Fixes the download and usage of the downloaded data

2026-02-03 23:22:42 -06:00 · 2022-09-16 06:55:42 -07:00
parent 1262c121f0
commit 6523cf0c4b
4 changed files with 25 additions and 20 deletions
--- a/src/documents/classifier.py
+++ b/src/documents/classifier.py
@@ -306,6 +306,12 @@ class DocumentClassifier:
        from nltk.corpus import stopwords
        from nltk.stem import SnowballStemmer

+        import nltk
+
+        # Not really hacky, since it isn't private and is documented, but
+        # set the search path for NLTK data to the single location it should be in
+        nltk.data.path = [settings.NLTK_DIR]
+
        if self.stemmer is None:
            self.stemmer = SnowballStemmer("english")
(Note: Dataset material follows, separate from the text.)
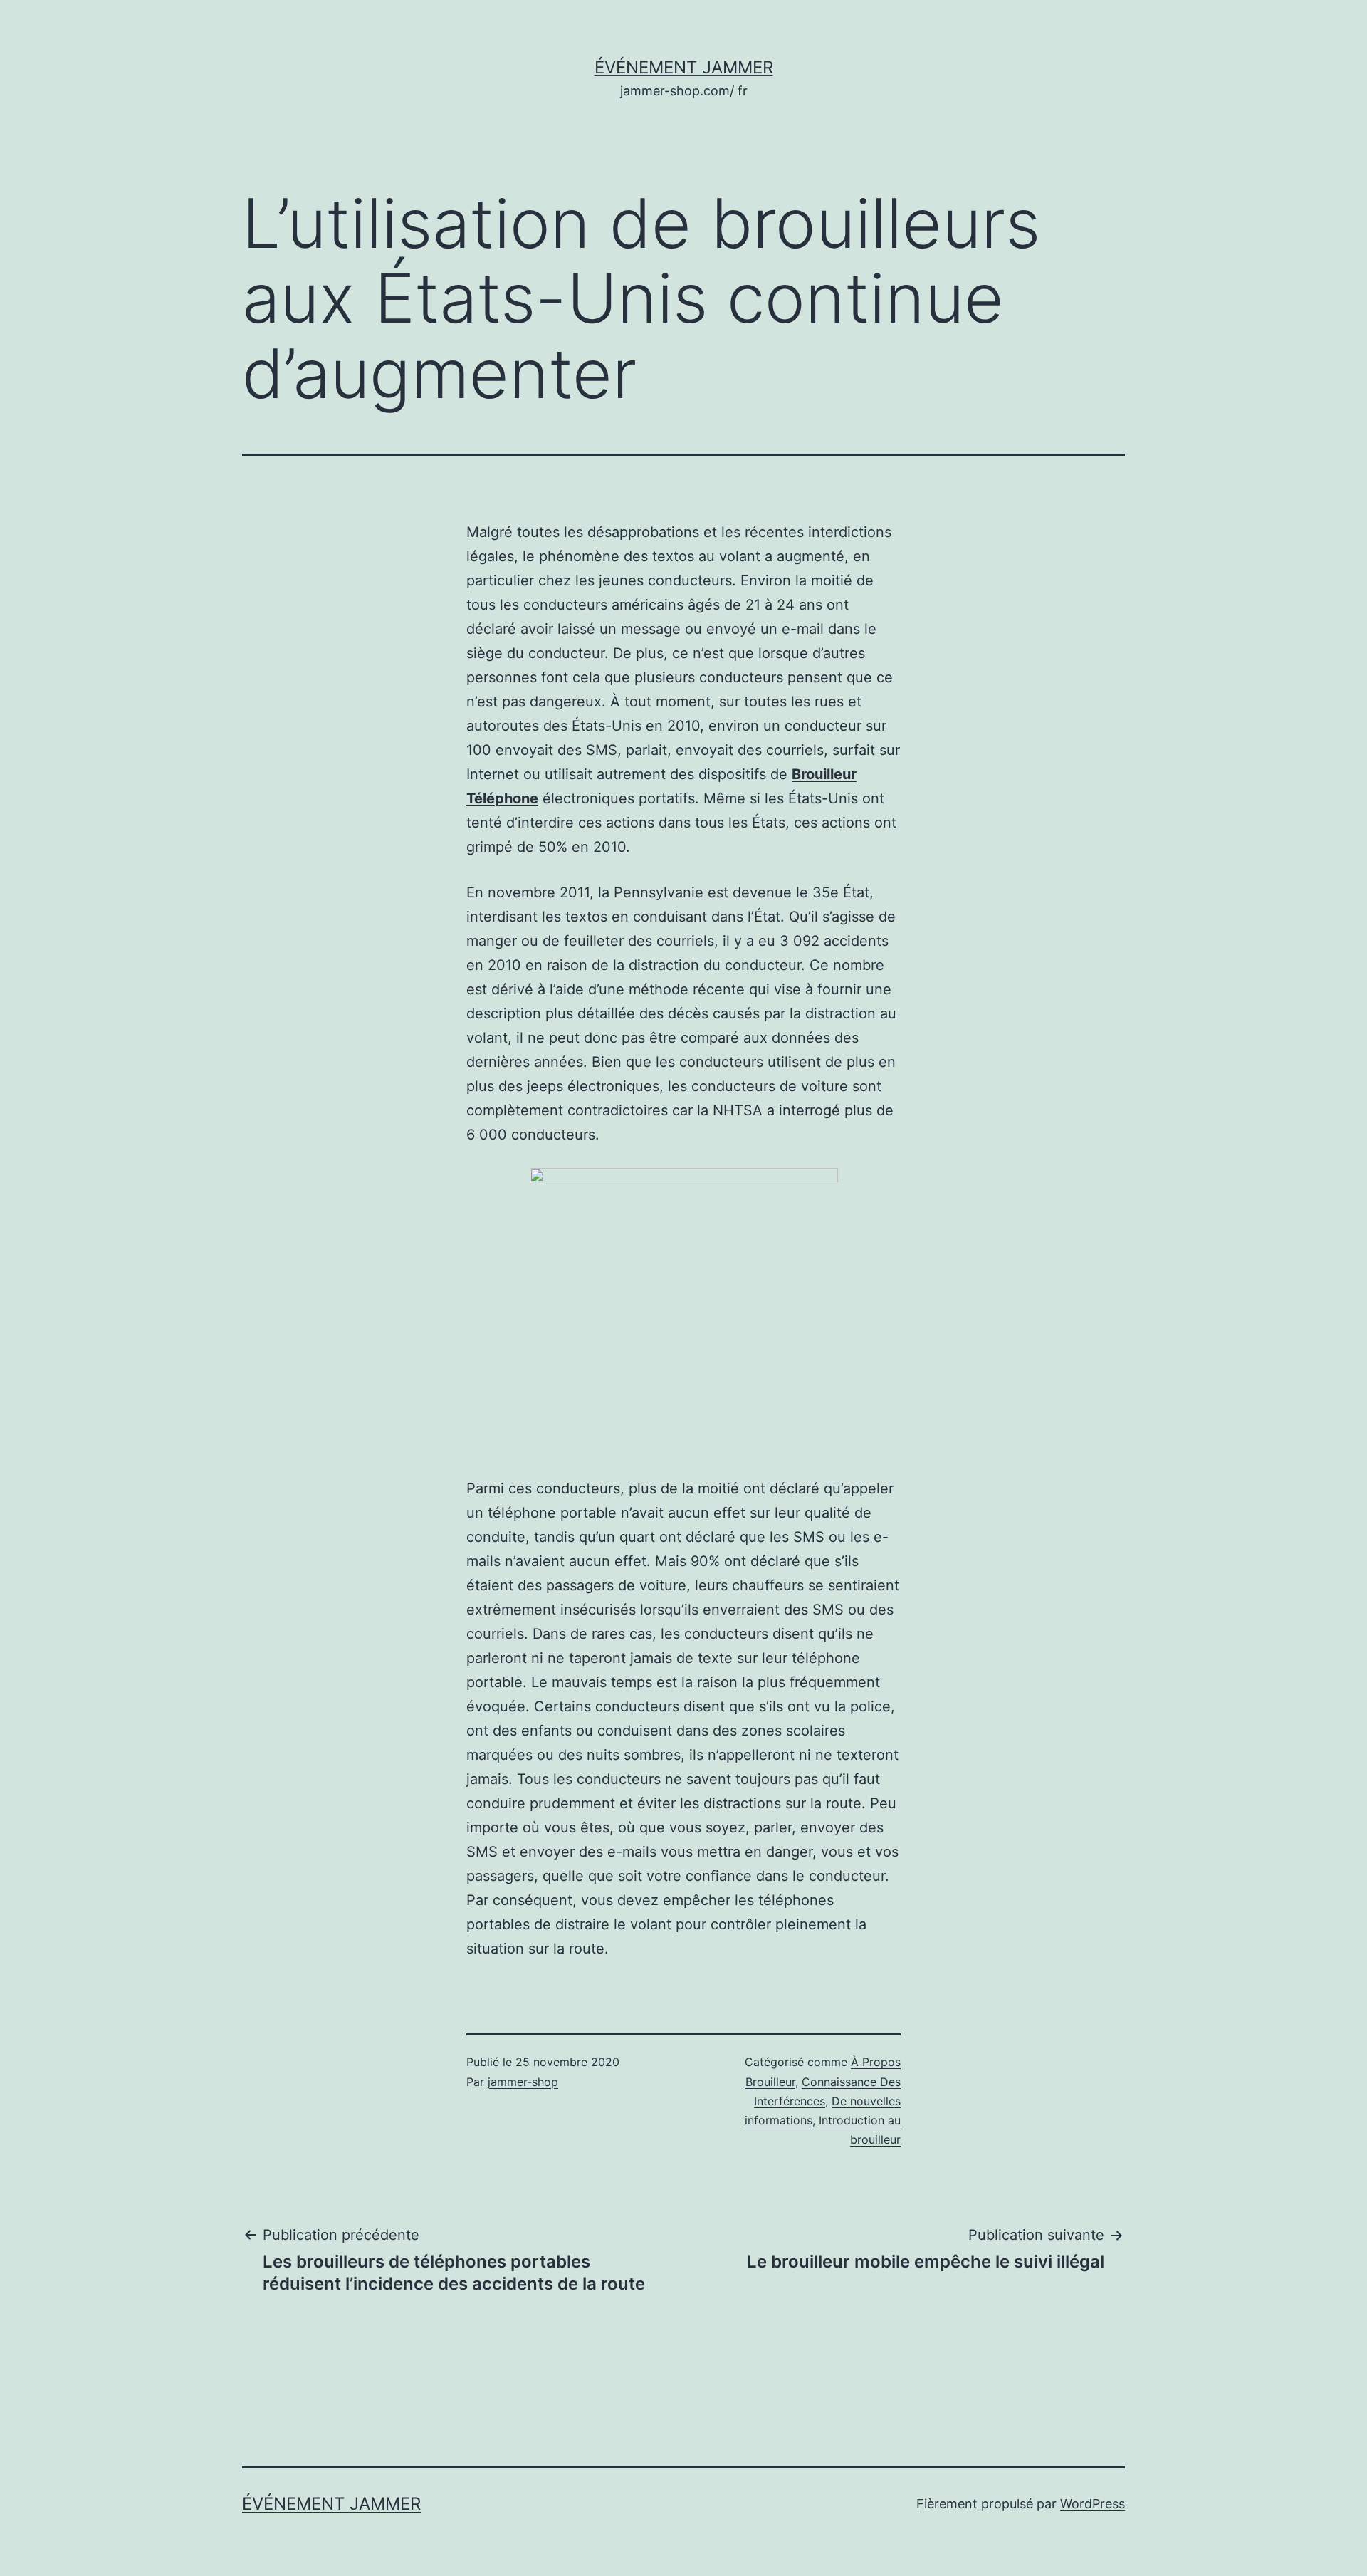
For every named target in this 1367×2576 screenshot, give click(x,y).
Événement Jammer (684, 67)
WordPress (1092, 2503)
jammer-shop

--- a/src/paperless/settings.py
+++ b/src/paperless/settings.py
@@ -84,6 +84,8 @@ THUMBNAIL_DIR = os.path.join(MEDIA_ROOT, "documents", "thumbnails")

 DATA_DIR = __get_path("PAPERLESS_DATA_DIR", os.path.join(BASE_DIR, "..", "data"))

+NLTK_DIR = os.path.join(DATA_DIR, "nltk")
+
 TRASH_DIR = os.getenv("PAPERLESS_TRASH_DIR")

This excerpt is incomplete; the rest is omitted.